When plotted as a chart, it is evident that PoolFormer outperforms other models in terms of parameters and computational efficiency.

imagenet_chart

Ablation Experiments

tip

Based on the title of this paper, this section is arguably the most crucial.

ablation

To further validate PoolFormer's effectiveness, the authors conducted ablation experiments, gradually reverting the PoolFormer architecture to the original Transformer structure.

  1. Token-Mixer

    • Identity Mapping
      • Replacing pooling with identity mapping, MetaFormer still achieved 74.3% top-1 accuracy, indicating that the MetaFormer architecture is key to performance.
    • Global Random Matrix
      • Using a global random matrix for token mixing resulted in 75.8% accuracy, 1.5% higher than identity mapping.
    • Depthwise Convolution
      • Replacing pooling with depthwise convolution, the model achieved 78.1% top-1 accuracy, 0.9% higher than PoolFormer-S12.
  2. Pooling Size

    • Testing pool sizes of 3, 5, and 7 found similar performance, with the default being pool size 3.
  3. Modified Layer Normalization (MLN)

    • Calculating the mean and variance of marked and channel dimensions, outperforming Layer Normalization and Batch Normalization by 0.7% and 0.8%, respectively.
    • Removing normalization reduced performance to 46.1%.
  4. GELU vs ReLU vs SiLU

    • Using ReLU, performance dropped by 0.8%.
    • Using SiLU, performance was the same as GELU.
    • GELU is the default choice.
  5. Residual Connection and Channel MLP

    • Without residual connection or channel MLP, the model failed to converge, with accuracy only 0.1%/5.7%.
  6. Hybrid Models

    • Using pooling at the bottom stage and attention or spatial MLP-based mixers at the top stage achieved 81.0% accuracy with 16.5M parameters and 2.5G MAC.
    • Compared to ResMLP-B24, which required 116M parameters and 23G MACs for the same accuracy.

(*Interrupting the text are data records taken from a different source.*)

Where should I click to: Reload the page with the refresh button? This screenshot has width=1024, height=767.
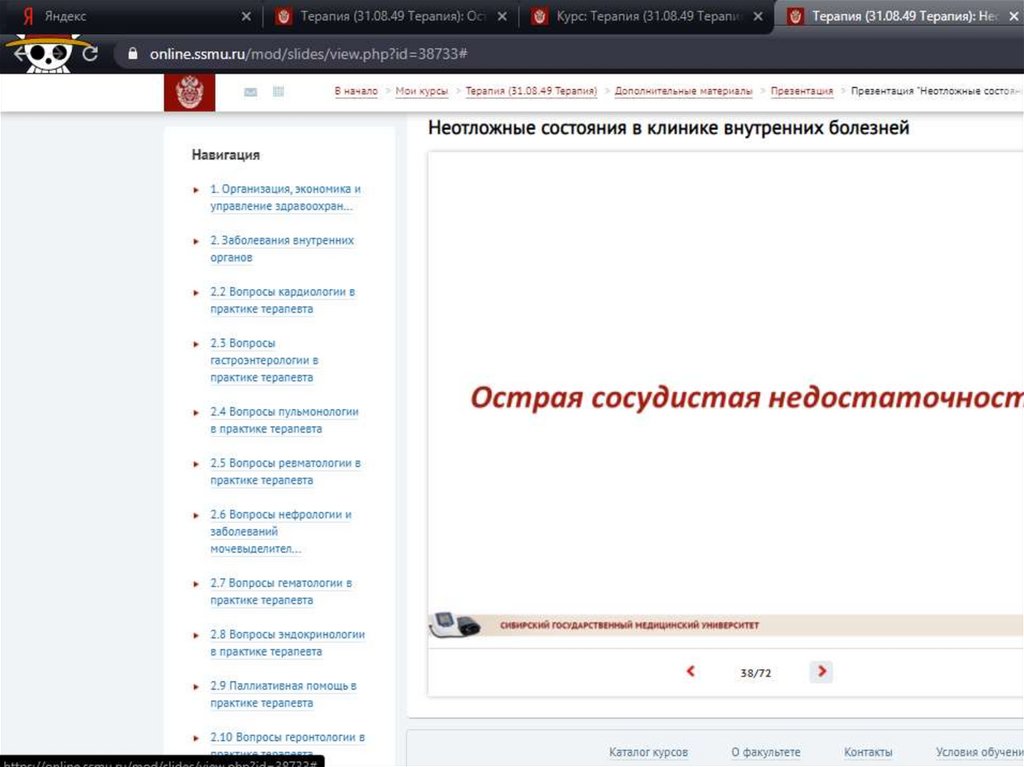(90, 54)
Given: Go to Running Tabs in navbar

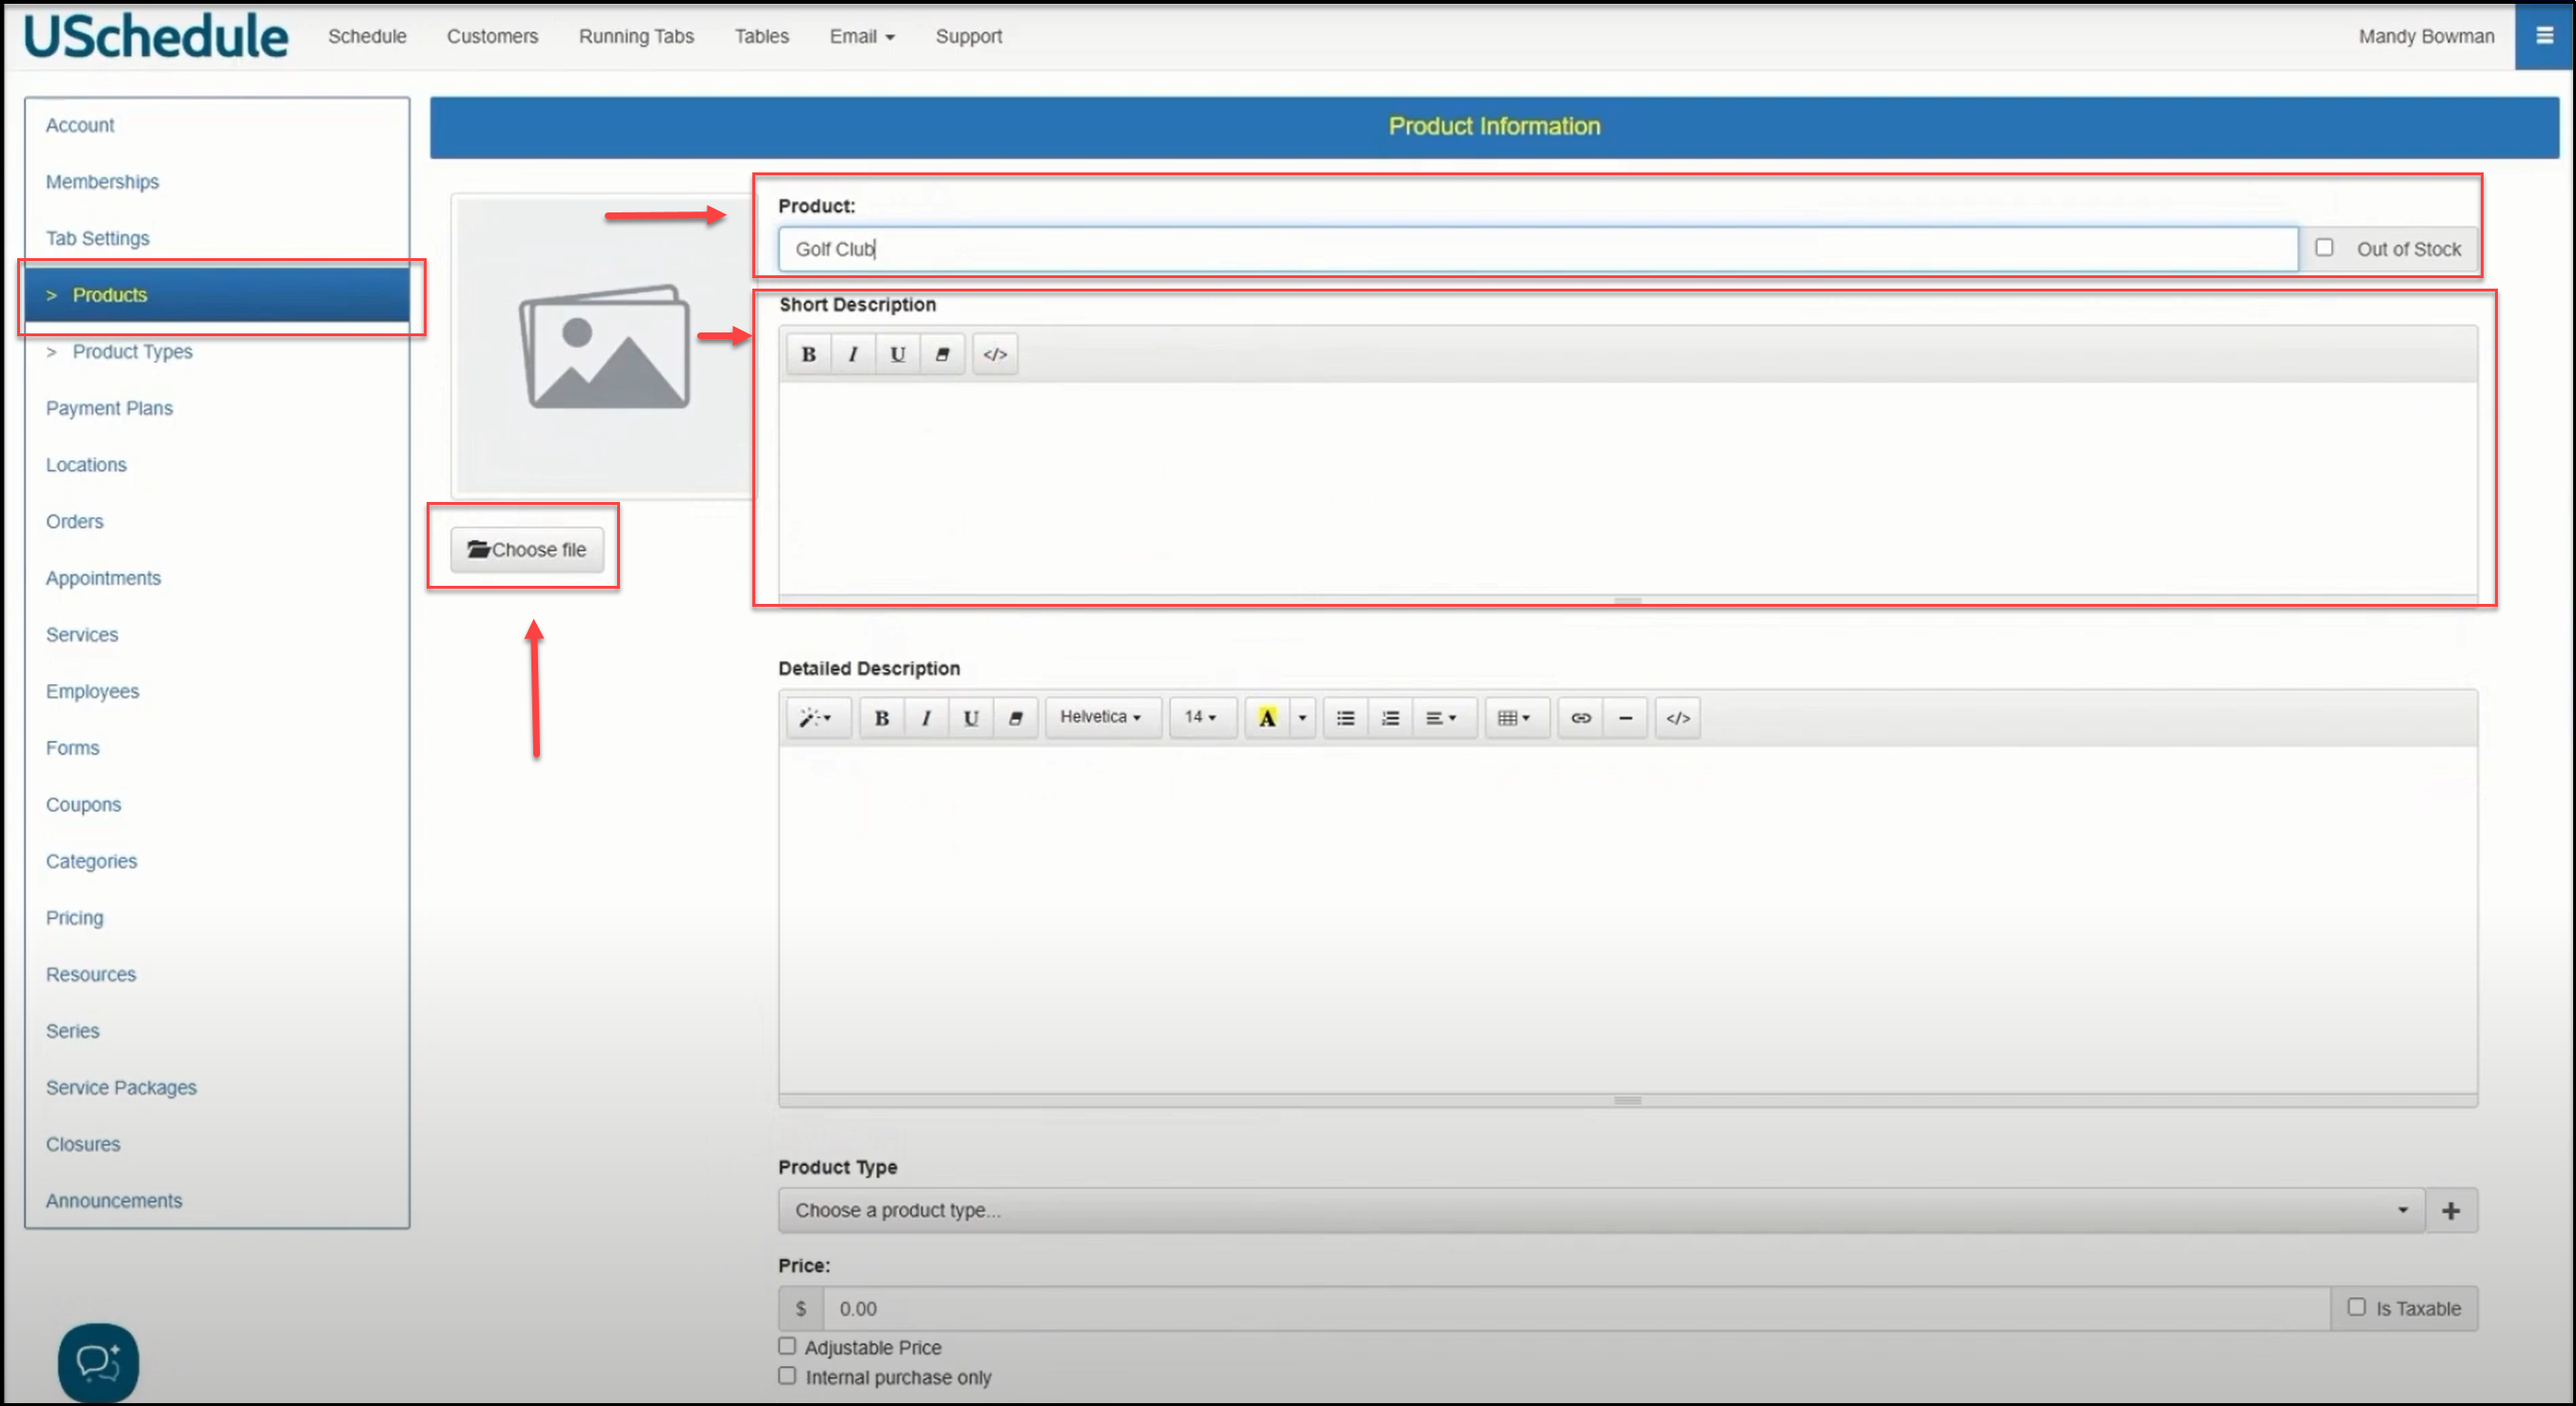Looking at the screenshot, I should pyautogui.click(x=636, y=36).
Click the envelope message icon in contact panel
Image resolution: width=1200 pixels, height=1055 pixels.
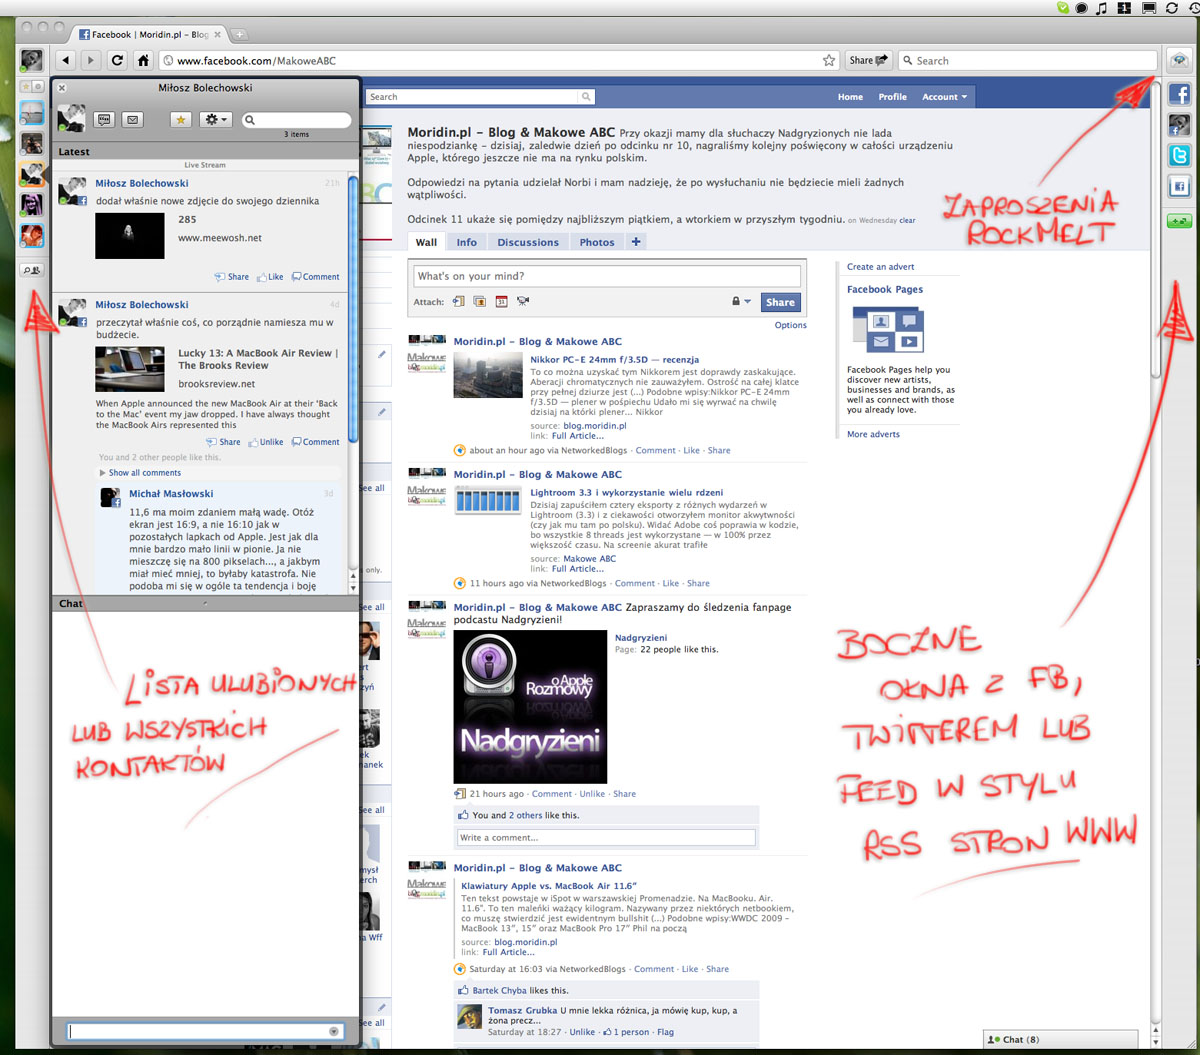pos(132,120)
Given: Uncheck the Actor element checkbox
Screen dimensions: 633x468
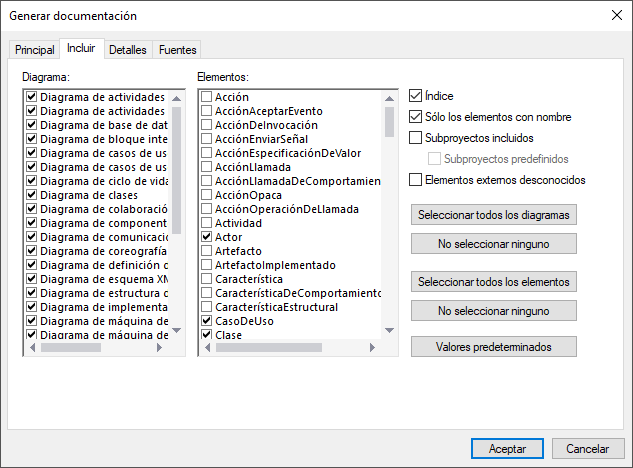Looking at the screenshot, I should [207, 237].
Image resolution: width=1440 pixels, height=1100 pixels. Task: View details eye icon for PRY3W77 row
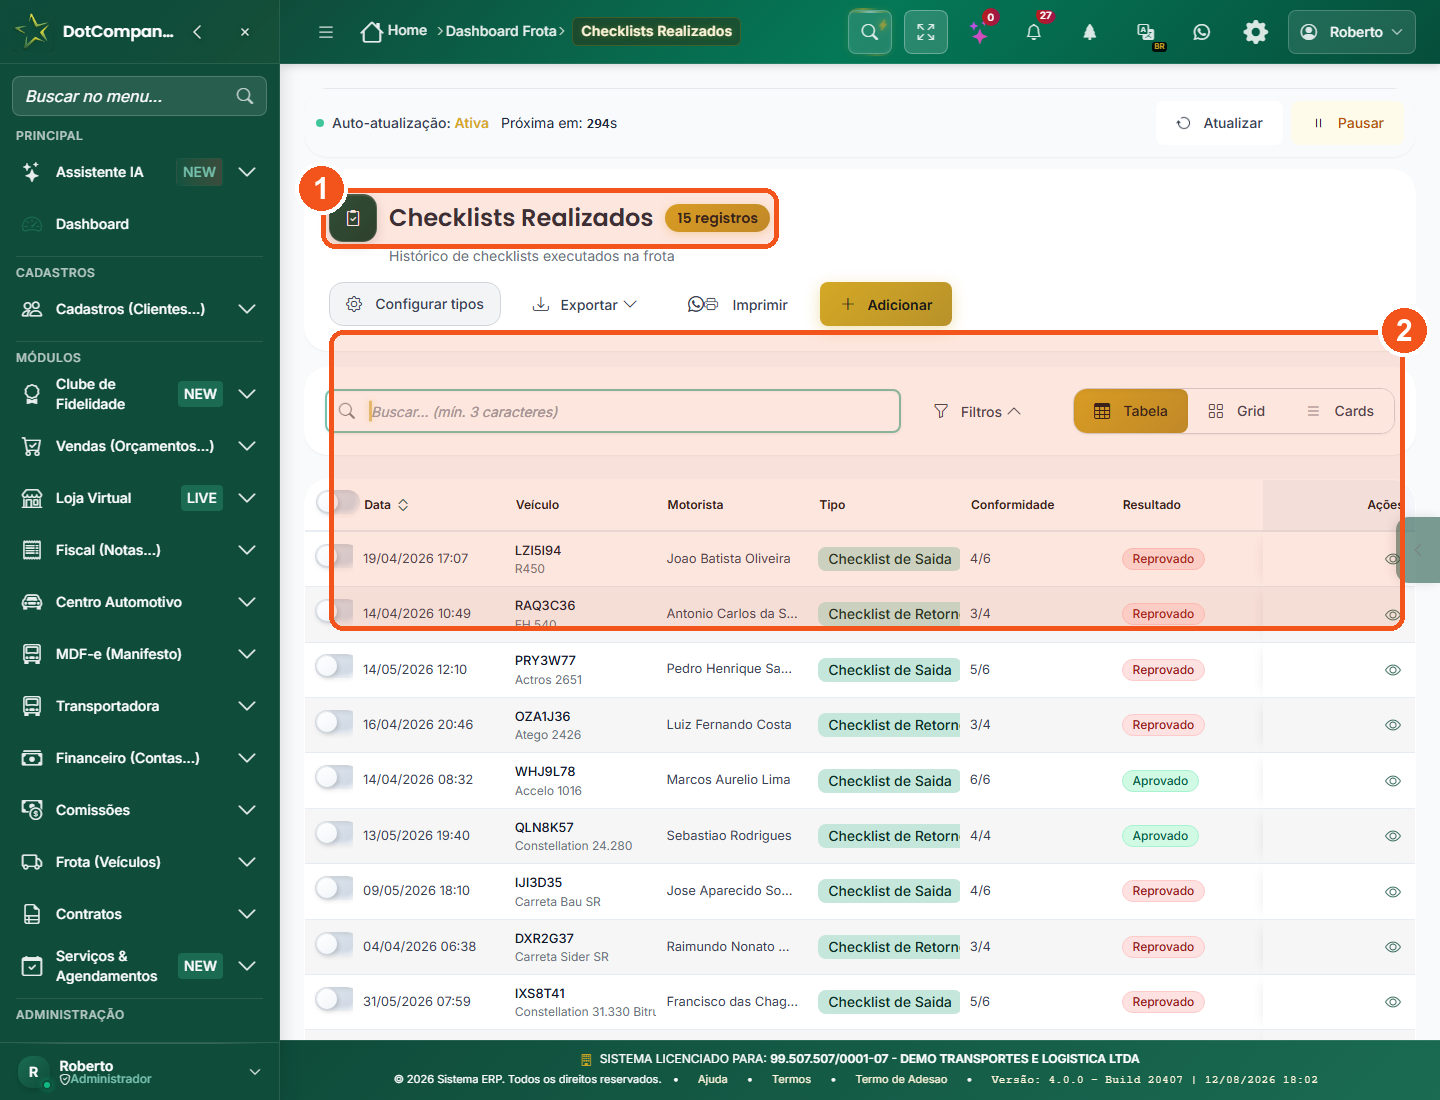(1392, 670)
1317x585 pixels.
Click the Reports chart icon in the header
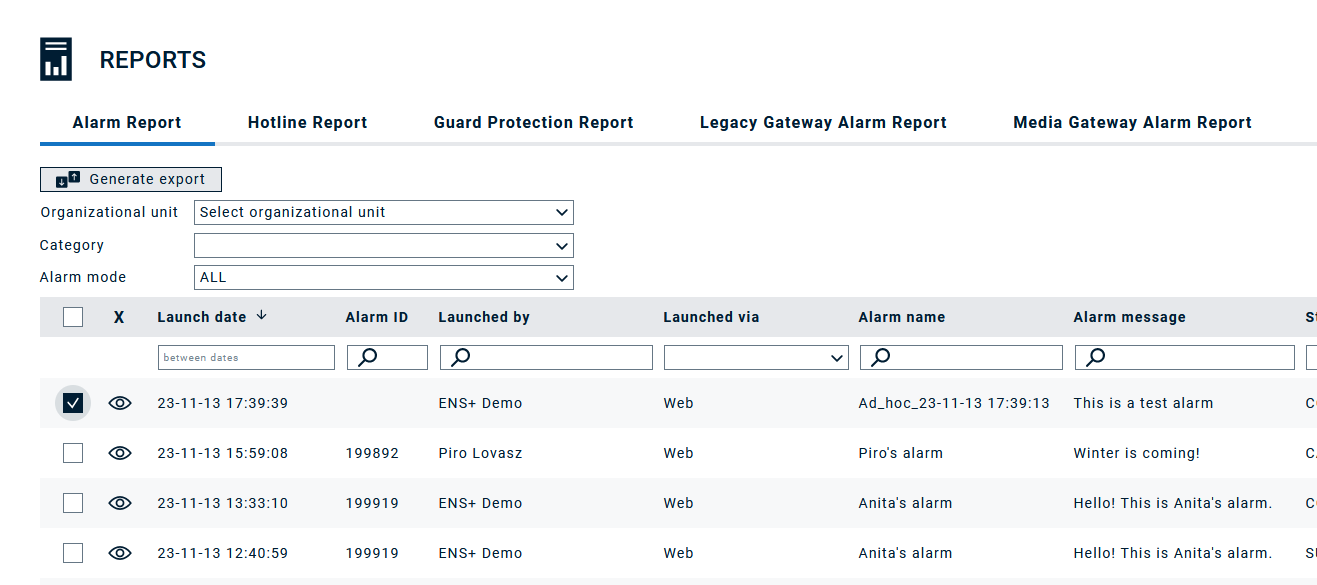(x=56, y=59)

Based on these ablation experiments, the authors concluded several points:

  • The MetaFormer architecture is key to performance.
  • Simple pooling as a Token-Mixer can achieve competitive performance.
  • Modified Layer Normalization (MLN) outperforms standard LayerNorm and BatchNorm.
  • Residual connections and Channel MLP are indispensable components.
  • Combining pooling with other Token-Mixers may be a promising direction for performance improvement.

Conclusion

In this study, the authors abstracted the original Transformer into a general MetaFormer architecture. This abstraction highlights that the attention mechanism in Transformers can be generalized as a Token-Mixer, providing a flexible and powerful framework. By using pooling, a highly simplistic operation, as the Token-Mixer, the authors demonstrated the competitive performance of the PoolFormer model across various vision tasks, strongly supporting the claim that MetaFormer Is Actually What You Need for Vision.

Future research directions include examining the broad applicability and robustness of the MetaFormer architecture. The authors suggest exploring the application of PoolFormer in natural language processing (NLP) tasks to verify MetaFormer’s effectiveness in the NLP domain. If proven, the MetaFormer will solidify its status as a universal architecture.